Où est l’argent de la vente des locaux commerciaux du stade ?

Cela n’est que la partie visible de l’iceberg : les locaux à usage commercial vendus sur plans sont déjà utilisés par leurs propriétaires, ce qui soulève des interrogations légitimes de la vox populi à Akbou. «Comment se fait-il que les locaux sont déjà achevés et livrés sans qu’on ne trouve à redire sur les normes de leur construction alors que le reste des infrastructures est toujours en souffrance ?», s’interroge la rue akboucienne. À la base, les locaux ont été cédés par l’agence foncière locale à environ 200 millions de centimes ou un peu plus l’unité. Des gens ont réalisé des affaires en les revendant entre 700 et 800 millions de centimes pour ceux situés au rez-de-chaussée et entre 350 et 400 millions pour ceux du 1er étage, nous a déclaré un commerçant tenant un magasin au rez-de-chaussée. Pour M. Béchir, «le problème ne se pose pas de cette façon, car l’agence foncière est un organisme commercial et l’argent des locaux devait servir à la réalisation des autres parties du projet». À propos justement de l’argent de la vente de ces locaux, notre interlocuteur a dit que l’APC a saisi l’agence foncière et que celle-ci n’a pas encore répondu. Où est donc l’argent collecté des ventes des locaux ? Quelle est la somme collectée de ces ventes et à quoi a-t-elle servi ? Si toute la cagnotte a servi à la réalisation du bloc multifonctionnel, pourquoi l’agence foncière refuse-t-elle toujours de répondre à l’APC sur la question ? Veut-on cacher un trou financier ? Une foule de questions que se pose le commun des citoyens et auxquelles devraient faire face l’APC qui va reprendre les travaux en déboursant plus de 25 milliards de centimes pour les mener à terme. Or, l’APC refuse de payer les travaux de réaménagement du bloc multifonctionnel sans être fixée sur l’argent récolté des ventes des locaux. D’autant plus que cette infrastructure, qui devrait abriter des vestiaires, une cafétéria et d’autres services, ne répond nullement aux normes de construction et avait été réalisée à moindre coût.

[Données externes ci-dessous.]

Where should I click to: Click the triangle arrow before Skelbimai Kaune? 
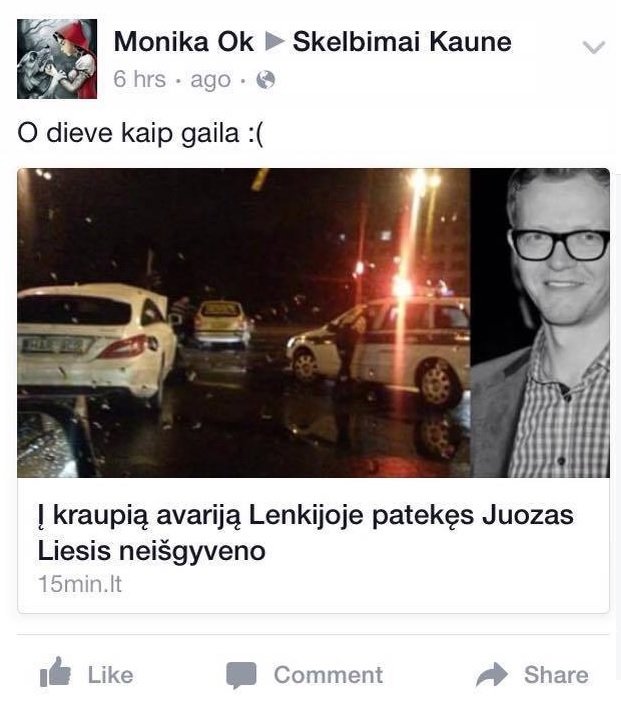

À côté de tous ces problèmes qui ont empêché le réaménagement du stade des Martyrs d’Akbou, des rumeurs font état de convoitises sur l’assiette foncière de ce terrain. On susurre que la ville d’Akbou, le deuxième grand centre urbain de la wilaya de Béjaïa et qui pourrait être élevé au rang de wilaya déléguée, pourrait utiliser le terrain en question pour y bâtir l’édifice devant accueillir la nouvelle administration. «Les Akbouciens sont partagés sur cette option», dit-on. «Nous avons eu vent de cette rumeur qui a circulé plusieurs mois», nous a déclaré un citoyen d’Akbou à qui nous avons posé la question. D’autres, comme les habitants du voisinage du stade, sont favorables à la construction d’une administration. Car, à leurs yeux, un stade à cet endroit gênerait beaucoup les habitants. «Des supporters lancent des obscénités et nous refusons que notre quartier soit transformé en un endroit où se côtoient les voyous», a-t-on entendu dire des personnes habitant en face dudit stade. Et ces derniers d’ajouter : «Le stade de Guedouza est opérationnel depuis longtemps et les sportifs ne se bousculent pas au portillon». En attendant, le terrain est transformé en vespasiennes et en un lieu pour des bandes de délinquants qui viennent fumer du kif et boire des cannettes de bière comme en témoignent les bouteilles vides jetées un peu partout. À titre d’information, le terrain sur lequel est bâti le stade des Martyrs d’Akbou appartenait dans le temps à la famille Akkouche, qui l’a remis à l’Etat quelques mois après l’indépendance. Le terrain peut témoigner de l’histoire du football dans cette deuxième grande ville de la wilaya. Son équipe légendaire, l’ancien Olympique d’Akbou, naquit en 1934, soit deux ans avant la JSM Béjaïa, selon M. Akkouche. Cependant, le club avait été lancé en 1936, a-t-il précisé pour mémoire.